Imagine being in a fully gay chartered cruise ship sailing through a group of beautiful islands. Goals, right?
That’s among the many pleasures Tahiti offers. This French Polynesian island is ideal for same-sex couples looking for a romantic getaway or even a wedding. It’s renowned for its black sand beaches surrounded by lush cliffs. Tahitians have an inclusive culture and are very welcoming to the LGBTQ community.
Worst countries for LGBTQ travel
Nigeria ranks as one of the worst places to tour for LGBTQ community members. It imposes harsh penalties on homosexuality which include 14 years’ imprisonment.
Some states in the country go as far as sentencing gay men and women to death by stoning. The country’s Same-Sex Marriage (Prohibition) Act of 2013 prohibits gay marriage and registration of any pro-LGBTQ clubs or societies.

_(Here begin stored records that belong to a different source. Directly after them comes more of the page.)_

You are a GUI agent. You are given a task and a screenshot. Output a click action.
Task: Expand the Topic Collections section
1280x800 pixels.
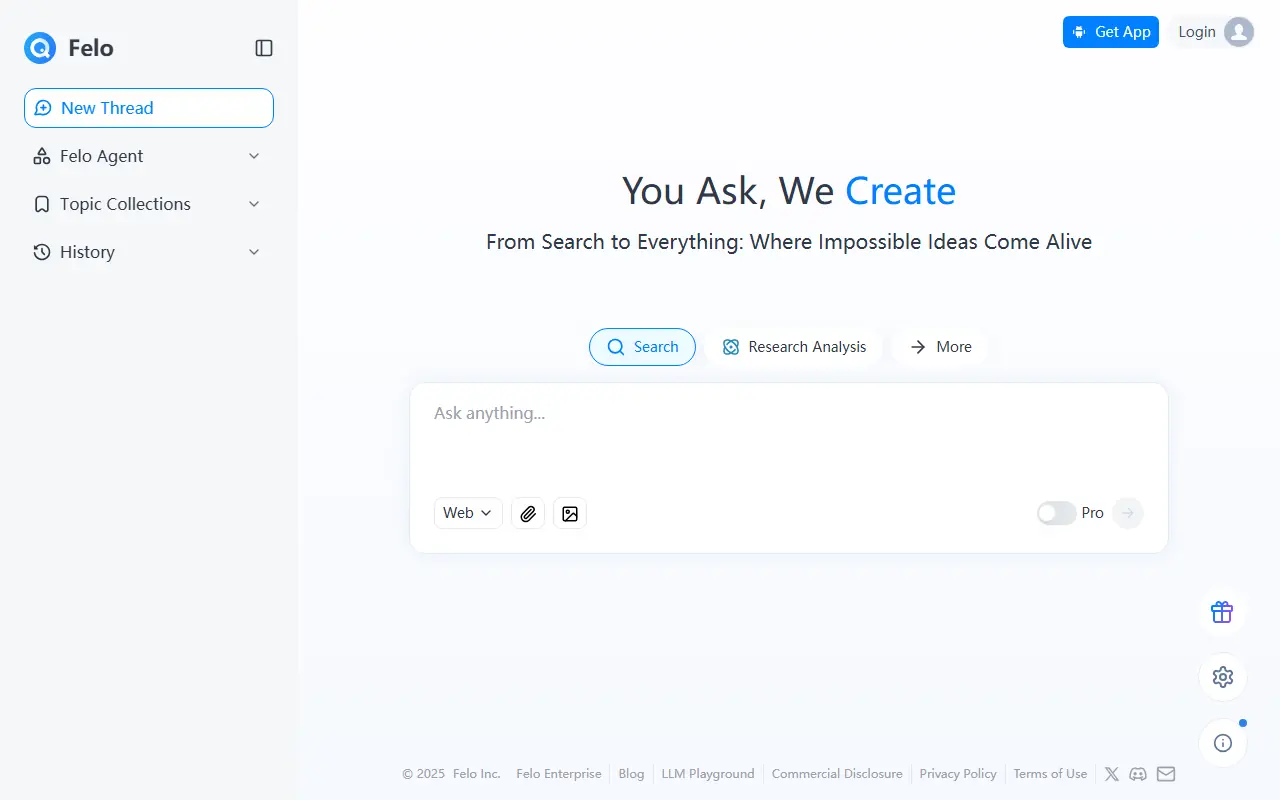pos(148,204)
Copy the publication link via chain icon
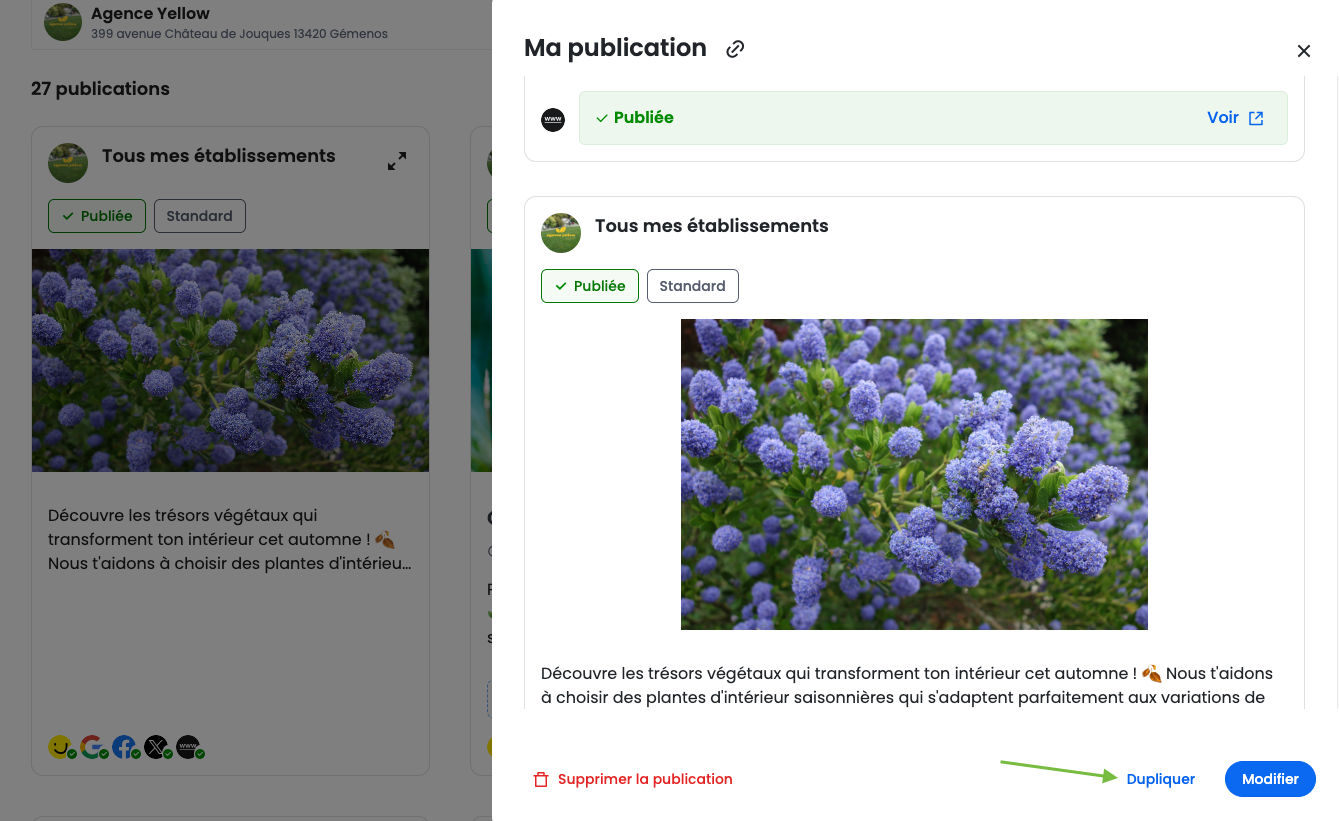Viewport: 1339px width, 821px height. [x=735, y=49]
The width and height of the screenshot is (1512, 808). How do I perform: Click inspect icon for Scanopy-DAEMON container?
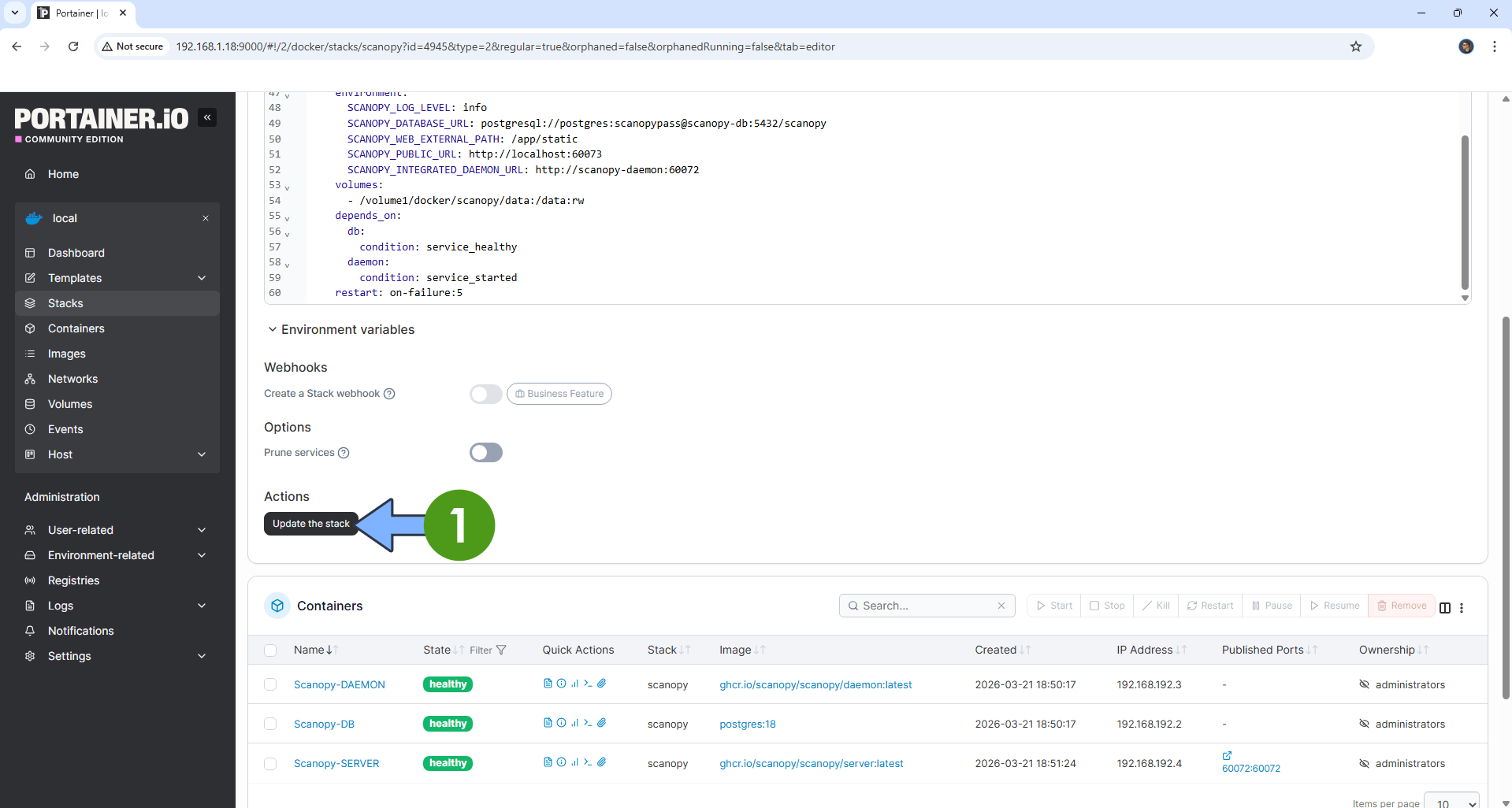coord(561,684)
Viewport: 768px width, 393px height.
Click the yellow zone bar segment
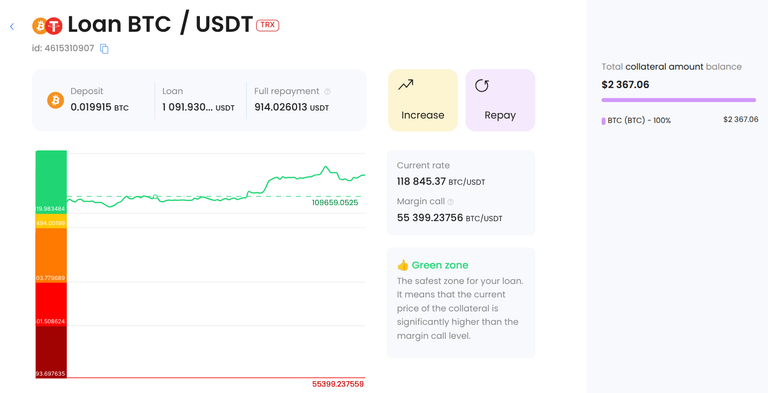coord(51,221)
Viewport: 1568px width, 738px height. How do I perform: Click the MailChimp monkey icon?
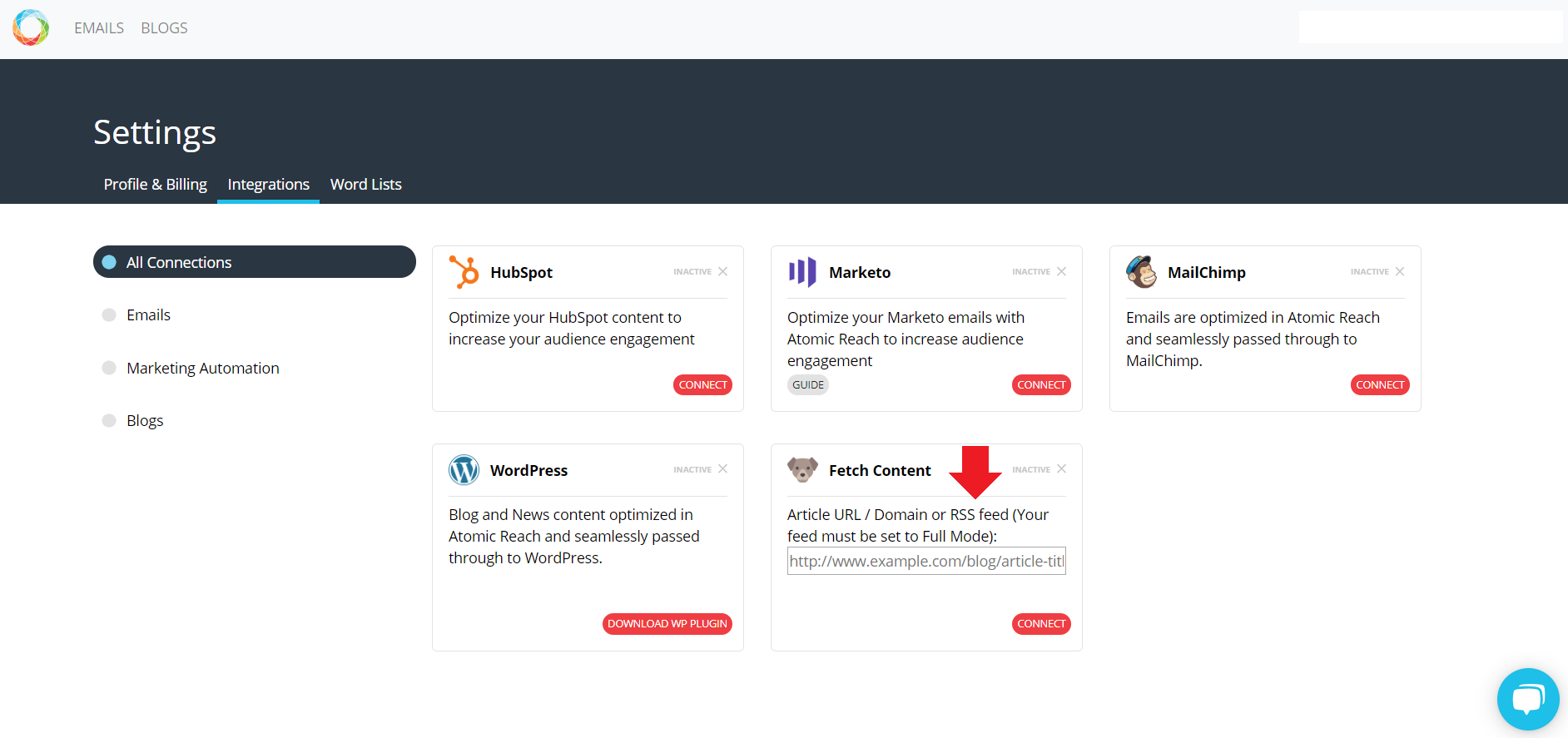tap(1142, 272)
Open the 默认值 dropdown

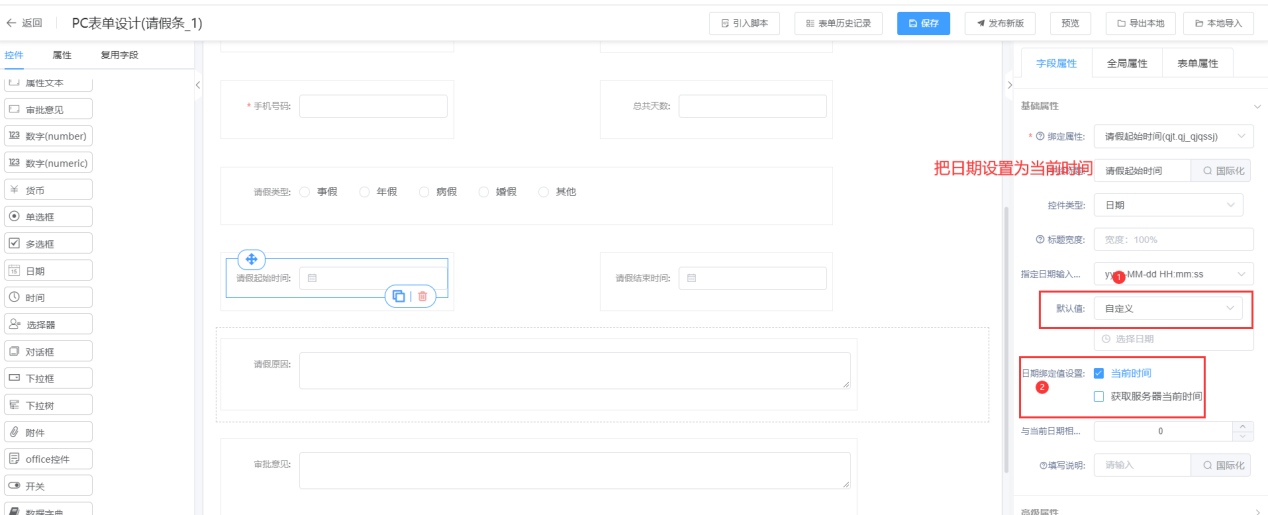[1167, 309]

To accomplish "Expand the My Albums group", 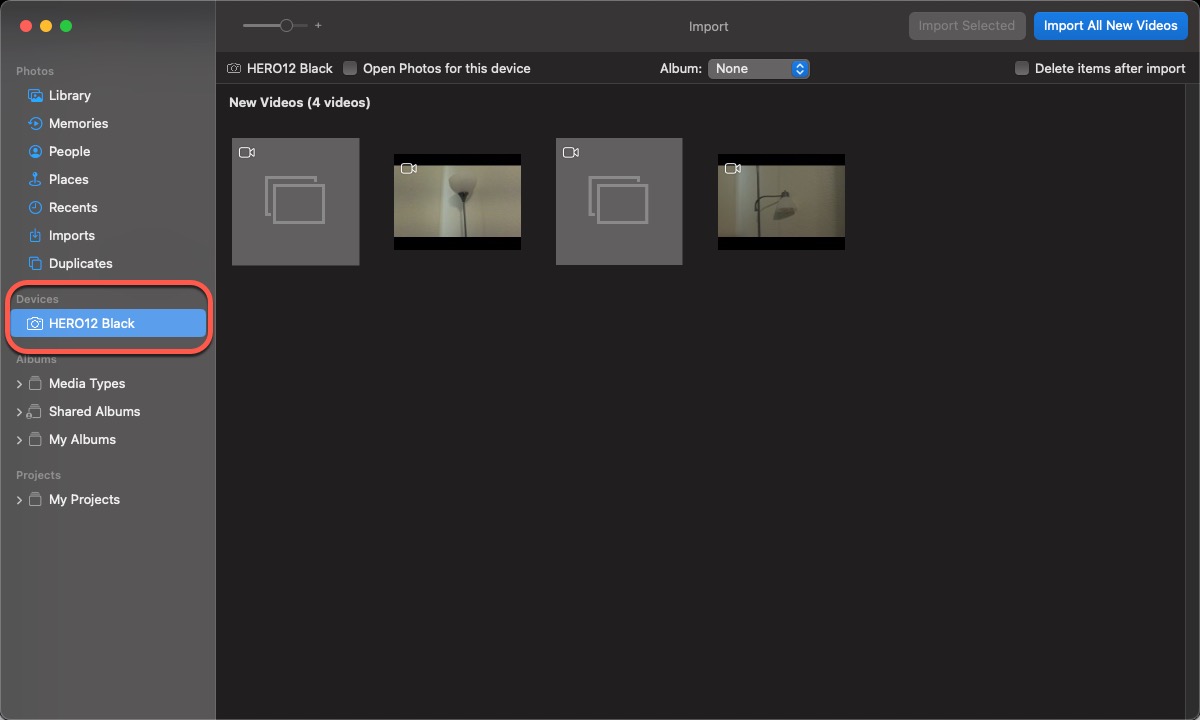I will pyautogui.click(x=19, y=440).
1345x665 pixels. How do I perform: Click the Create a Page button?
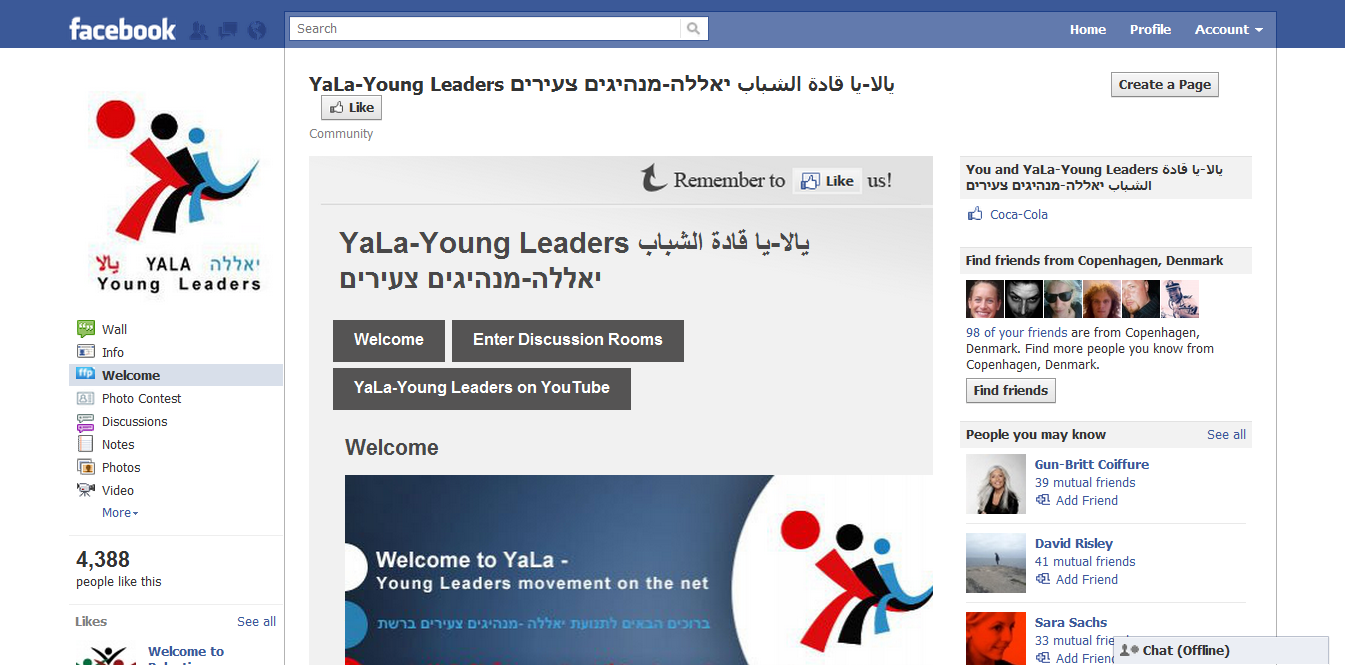point(1165,85)
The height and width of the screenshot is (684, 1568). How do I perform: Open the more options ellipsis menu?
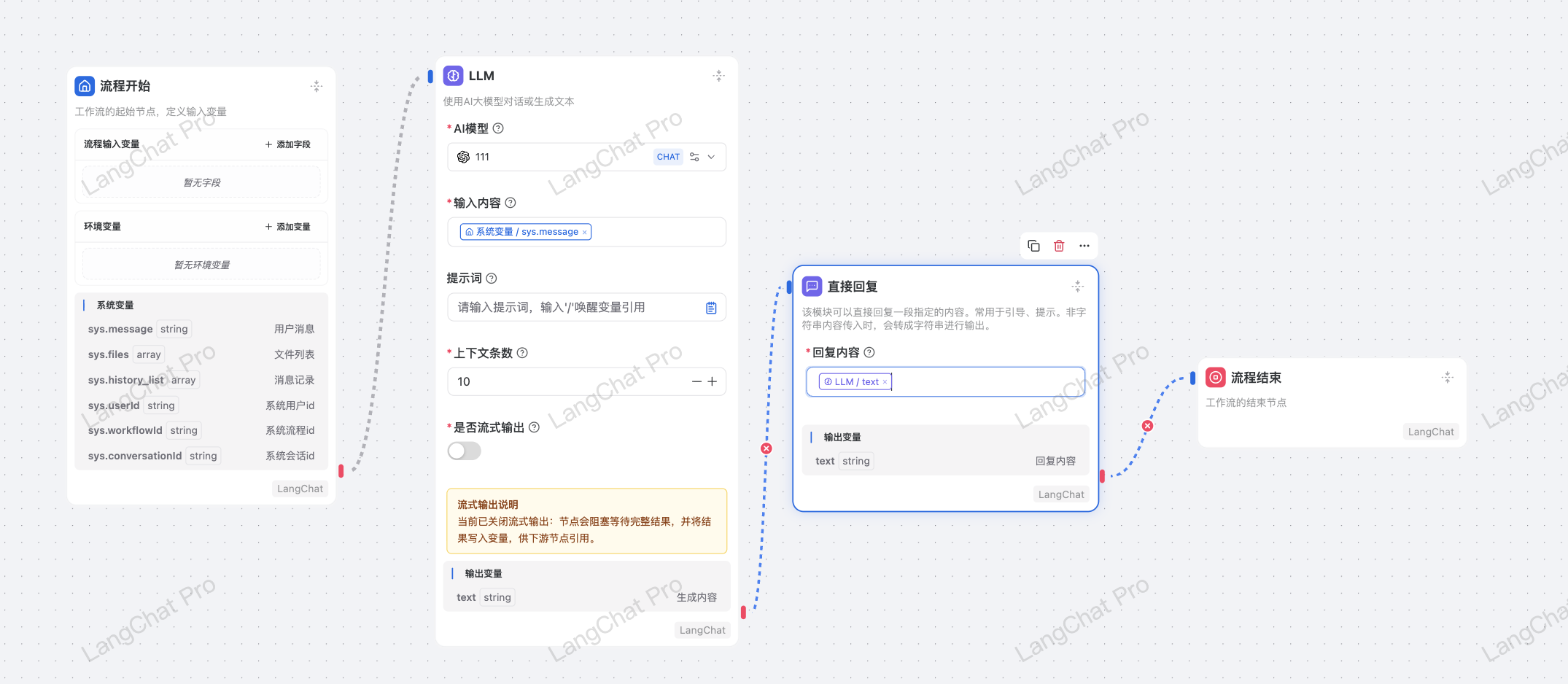[x=1084, y=246]
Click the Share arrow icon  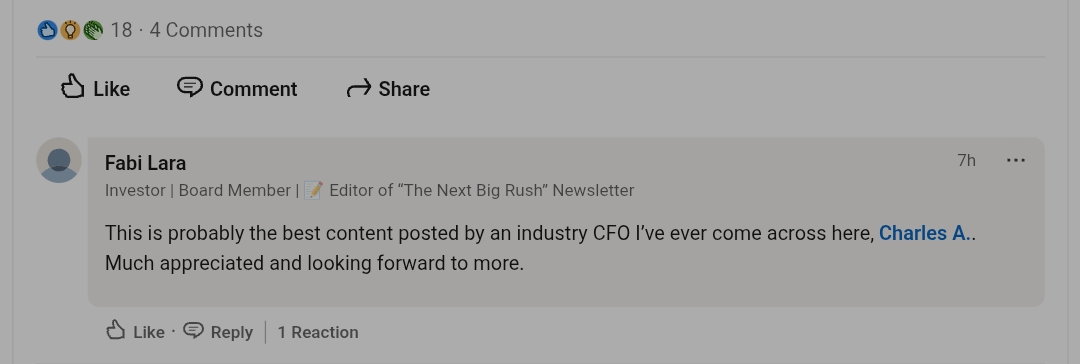coord(358,88)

This small nation in the Southeast Asian island of Borneo caused a global stir in 2019 after rolling out draconian Islamic laws, among them; stoning to death for any homosexual acts.
The move sparked an international outcry that prompted Brunei’s Sultan to place the law under a moratorium.
Under the country’s Sharia law, anyone found engaging in acts of homosexuality is liable for up to three years in jail. They could also face flogging or the death penalty.
With the 2022 World Cup beckoning, there have been concerns over Qatar’s conservative stance on the LGBTQ community. Pressure is mounting on the country’s World Cup leadership to stage an “all-inclusive tournament.”
Yemen has a very hostile attitude towards the LGBTQ community. As per its law, unmarried gay men are liable to punishment with 100 whiplashes or one year in prison. On the other hand, married gay men are subject to death by stoning.
The Middle East country has criminalized same-sex relations, imposing a death penalty on anyone found guilty of committing the offence. Punishment could also include flogging or one-year banishment.
Unfortunately, Tanzania is not popular with LGBTQ travellers despite being a world-renowned safari destination. Homosexual acts attract up to 30 years or more in jail. Time and again, authorities have launched crackdowns on the LGBTQ community — subjecting them to harassment, violence, and discrimination.